** Short problem **
Reproduce the entries from the line containing "This screenshot has width=1269, height=750." down to the line containing "click(x=77, y=36)", substituting "How should I perform" for "How do I perform" and leaving everything else unchanged.
++++++++++++++++++++
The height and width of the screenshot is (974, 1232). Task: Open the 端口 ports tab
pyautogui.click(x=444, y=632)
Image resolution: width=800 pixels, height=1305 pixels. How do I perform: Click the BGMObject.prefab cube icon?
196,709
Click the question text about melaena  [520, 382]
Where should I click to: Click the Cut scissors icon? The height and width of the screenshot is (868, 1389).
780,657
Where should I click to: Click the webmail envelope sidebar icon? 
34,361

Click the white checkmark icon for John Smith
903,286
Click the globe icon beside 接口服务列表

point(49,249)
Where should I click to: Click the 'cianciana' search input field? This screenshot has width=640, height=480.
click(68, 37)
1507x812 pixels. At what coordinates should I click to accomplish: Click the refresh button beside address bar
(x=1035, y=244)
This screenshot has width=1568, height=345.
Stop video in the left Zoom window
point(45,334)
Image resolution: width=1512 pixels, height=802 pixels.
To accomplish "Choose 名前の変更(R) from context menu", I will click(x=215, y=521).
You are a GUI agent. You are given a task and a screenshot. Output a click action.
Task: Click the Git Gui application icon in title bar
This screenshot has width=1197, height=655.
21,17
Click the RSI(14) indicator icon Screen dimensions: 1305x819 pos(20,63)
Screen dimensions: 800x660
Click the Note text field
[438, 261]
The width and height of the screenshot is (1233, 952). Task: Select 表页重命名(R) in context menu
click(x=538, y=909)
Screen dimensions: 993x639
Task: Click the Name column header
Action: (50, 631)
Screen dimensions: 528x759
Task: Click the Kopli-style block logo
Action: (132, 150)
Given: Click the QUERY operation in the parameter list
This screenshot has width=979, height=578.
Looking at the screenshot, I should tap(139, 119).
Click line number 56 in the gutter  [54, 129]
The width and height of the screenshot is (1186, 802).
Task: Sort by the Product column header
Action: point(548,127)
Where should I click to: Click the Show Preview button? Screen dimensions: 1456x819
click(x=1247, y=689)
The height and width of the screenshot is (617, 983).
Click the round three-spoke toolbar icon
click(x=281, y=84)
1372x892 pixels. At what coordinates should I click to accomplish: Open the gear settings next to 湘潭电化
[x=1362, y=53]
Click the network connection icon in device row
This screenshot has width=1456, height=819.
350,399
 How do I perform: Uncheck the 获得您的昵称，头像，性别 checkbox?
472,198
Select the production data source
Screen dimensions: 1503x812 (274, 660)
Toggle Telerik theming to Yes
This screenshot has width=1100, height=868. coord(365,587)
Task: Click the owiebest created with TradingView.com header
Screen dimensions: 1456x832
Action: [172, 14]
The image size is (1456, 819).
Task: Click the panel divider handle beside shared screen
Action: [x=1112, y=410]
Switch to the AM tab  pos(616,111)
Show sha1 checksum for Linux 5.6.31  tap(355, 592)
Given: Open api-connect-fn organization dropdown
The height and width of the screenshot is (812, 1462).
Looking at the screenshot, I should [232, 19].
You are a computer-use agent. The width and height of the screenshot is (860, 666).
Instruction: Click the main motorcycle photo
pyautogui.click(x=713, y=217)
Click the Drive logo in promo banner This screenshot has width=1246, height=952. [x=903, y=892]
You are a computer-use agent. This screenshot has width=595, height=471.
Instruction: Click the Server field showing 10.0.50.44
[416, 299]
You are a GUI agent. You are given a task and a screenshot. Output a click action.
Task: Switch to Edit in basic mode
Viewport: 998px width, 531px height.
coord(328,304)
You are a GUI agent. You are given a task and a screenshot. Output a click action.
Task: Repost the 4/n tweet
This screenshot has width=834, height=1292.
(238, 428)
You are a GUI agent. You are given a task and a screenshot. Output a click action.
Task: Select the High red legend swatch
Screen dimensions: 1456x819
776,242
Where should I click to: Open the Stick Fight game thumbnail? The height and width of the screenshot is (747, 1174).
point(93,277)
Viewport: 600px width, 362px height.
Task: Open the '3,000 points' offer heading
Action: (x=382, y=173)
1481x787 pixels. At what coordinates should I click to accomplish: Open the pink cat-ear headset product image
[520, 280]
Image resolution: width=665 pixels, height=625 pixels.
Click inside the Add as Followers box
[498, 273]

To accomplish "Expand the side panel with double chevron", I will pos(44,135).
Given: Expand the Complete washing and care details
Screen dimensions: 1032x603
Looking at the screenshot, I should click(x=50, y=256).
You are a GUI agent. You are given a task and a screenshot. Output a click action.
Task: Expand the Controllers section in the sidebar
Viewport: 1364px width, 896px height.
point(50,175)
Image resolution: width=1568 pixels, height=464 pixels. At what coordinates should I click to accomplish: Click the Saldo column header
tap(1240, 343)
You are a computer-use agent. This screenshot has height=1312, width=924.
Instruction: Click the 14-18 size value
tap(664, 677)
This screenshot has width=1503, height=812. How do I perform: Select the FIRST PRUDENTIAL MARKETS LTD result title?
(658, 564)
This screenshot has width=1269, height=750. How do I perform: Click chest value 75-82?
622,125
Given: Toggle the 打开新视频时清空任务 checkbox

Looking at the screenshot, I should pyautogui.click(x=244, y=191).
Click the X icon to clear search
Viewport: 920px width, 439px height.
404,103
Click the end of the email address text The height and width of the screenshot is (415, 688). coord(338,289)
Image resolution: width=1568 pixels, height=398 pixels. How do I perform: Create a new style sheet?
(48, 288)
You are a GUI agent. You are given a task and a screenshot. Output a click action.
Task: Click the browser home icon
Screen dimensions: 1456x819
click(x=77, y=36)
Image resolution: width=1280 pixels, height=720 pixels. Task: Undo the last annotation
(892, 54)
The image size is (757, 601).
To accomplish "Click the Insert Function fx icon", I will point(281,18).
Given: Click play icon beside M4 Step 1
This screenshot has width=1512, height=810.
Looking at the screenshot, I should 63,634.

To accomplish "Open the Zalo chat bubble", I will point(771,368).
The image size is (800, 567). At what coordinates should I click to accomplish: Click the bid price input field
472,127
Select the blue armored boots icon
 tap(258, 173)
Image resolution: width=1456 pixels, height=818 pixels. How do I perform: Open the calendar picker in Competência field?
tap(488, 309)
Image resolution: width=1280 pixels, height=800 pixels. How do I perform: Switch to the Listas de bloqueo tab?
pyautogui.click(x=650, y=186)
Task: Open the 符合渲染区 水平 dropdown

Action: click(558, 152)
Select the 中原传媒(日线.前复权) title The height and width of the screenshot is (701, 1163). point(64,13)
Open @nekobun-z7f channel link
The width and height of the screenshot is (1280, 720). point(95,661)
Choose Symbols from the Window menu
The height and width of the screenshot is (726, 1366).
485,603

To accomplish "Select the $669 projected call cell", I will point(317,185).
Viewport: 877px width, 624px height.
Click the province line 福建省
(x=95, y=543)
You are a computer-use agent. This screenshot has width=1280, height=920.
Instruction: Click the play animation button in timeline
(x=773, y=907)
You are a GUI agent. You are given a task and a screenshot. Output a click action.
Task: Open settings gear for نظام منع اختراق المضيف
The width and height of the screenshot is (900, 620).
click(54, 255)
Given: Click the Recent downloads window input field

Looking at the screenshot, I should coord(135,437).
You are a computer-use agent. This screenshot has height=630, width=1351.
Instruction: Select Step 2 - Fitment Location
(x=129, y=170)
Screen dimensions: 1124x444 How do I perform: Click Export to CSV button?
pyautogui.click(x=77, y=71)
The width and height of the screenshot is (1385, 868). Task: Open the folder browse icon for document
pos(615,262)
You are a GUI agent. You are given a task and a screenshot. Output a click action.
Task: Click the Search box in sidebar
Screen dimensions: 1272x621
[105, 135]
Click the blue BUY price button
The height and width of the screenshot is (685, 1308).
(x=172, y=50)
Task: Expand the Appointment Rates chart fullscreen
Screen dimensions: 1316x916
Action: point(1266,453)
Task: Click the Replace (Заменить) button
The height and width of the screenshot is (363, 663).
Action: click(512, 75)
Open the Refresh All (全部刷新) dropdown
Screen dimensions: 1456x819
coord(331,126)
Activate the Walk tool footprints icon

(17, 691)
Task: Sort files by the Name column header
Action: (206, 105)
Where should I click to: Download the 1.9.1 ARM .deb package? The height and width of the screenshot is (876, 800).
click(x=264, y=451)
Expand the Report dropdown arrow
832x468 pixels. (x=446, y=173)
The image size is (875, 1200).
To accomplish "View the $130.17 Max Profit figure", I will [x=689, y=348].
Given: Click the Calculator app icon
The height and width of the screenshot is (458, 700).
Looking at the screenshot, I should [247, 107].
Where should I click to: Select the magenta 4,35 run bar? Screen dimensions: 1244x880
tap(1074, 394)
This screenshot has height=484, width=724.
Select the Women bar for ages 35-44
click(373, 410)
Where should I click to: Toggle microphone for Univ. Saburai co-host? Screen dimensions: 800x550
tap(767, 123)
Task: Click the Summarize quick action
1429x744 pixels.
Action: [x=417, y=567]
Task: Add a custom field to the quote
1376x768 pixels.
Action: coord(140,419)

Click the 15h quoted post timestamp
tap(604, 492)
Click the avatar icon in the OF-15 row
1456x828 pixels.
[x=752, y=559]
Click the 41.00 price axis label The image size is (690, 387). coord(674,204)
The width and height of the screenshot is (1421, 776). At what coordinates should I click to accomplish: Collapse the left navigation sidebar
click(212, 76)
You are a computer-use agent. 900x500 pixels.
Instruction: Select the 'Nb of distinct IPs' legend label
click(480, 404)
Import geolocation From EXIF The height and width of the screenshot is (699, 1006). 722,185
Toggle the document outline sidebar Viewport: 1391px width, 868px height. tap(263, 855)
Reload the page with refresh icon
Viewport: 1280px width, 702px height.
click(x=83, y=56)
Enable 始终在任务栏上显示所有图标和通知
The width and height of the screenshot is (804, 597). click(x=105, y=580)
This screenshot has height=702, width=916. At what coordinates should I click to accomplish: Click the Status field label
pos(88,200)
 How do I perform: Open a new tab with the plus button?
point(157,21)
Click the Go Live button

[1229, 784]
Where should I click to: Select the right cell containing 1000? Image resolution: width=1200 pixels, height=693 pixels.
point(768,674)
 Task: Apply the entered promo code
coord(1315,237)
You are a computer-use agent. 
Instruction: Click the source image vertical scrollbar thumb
++++++++++++++++++++
** Written answer **
This screenshot has width=1269, height=750. How should I perform: Click chest value 75-82?
622,125
Given: Toggle the 打开新视频时清空任务 checkbox

Looking at the screenshot, I should pyautogui.click(x=244, y=191).
Click the X icon to clear search
Viewport: 920px width, 439px height.
404,103
Click the end of the email address text The height and width of the screenshot is (415, 688). coord(338,289)
Image resolution: width=1568 pixels, height=398 pixels. How should I perform: Create a new style sheet?
(48, 288)
You are a GUI agent. You are given a task and a screenshot. Output a click action.
Task: Click the browser home icon
Screen dimensions: 1456x819
click(x=77, y=36)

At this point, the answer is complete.